*** Begin section ***
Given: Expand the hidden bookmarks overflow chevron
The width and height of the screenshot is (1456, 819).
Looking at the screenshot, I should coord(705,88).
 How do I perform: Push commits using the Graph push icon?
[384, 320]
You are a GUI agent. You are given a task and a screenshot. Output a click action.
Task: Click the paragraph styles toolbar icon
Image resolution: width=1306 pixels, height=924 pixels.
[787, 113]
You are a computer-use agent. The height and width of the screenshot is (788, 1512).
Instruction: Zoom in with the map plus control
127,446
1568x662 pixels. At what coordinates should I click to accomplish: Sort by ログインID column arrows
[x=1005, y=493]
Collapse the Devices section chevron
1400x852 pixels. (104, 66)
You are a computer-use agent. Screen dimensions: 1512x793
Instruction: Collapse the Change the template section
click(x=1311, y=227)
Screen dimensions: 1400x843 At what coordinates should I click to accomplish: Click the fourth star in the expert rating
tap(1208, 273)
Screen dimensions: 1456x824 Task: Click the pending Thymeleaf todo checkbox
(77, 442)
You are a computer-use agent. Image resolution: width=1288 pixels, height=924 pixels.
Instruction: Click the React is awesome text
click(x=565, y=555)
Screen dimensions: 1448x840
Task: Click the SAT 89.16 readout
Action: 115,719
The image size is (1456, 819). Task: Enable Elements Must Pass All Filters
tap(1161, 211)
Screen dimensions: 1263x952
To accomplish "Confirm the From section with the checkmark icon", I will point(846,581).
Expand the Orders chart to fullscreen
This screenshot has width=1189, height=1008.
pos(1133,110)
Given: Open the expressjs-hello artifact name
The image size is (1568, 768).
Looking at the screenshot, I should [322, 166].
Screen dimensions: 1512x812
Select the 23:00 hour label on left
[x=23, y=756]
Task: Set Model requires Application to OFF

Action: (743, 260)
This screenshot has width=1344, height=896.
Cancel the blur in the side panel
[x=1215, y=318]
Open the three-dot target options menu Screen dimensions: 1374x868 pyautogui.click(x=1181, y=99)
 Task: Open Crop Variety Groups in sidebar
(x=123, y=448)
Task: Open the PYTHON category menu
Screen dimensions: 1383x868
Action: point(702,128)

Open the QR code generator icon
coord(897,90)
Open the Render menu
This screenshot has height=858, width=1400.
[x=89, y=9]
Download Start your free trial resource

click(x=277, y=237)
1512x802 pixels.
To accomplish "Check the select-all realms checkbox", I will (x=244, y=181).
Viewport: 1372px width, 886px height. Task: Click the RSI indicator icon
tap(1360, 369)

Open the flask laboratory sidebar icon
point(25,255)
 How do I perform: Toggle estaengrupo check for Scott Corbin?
*** End section ***
AIM OF THE EXERCISE: The total of lines in the data that contain "will" is all you should give.

SOLUTION TO THIS EXERCISE: 2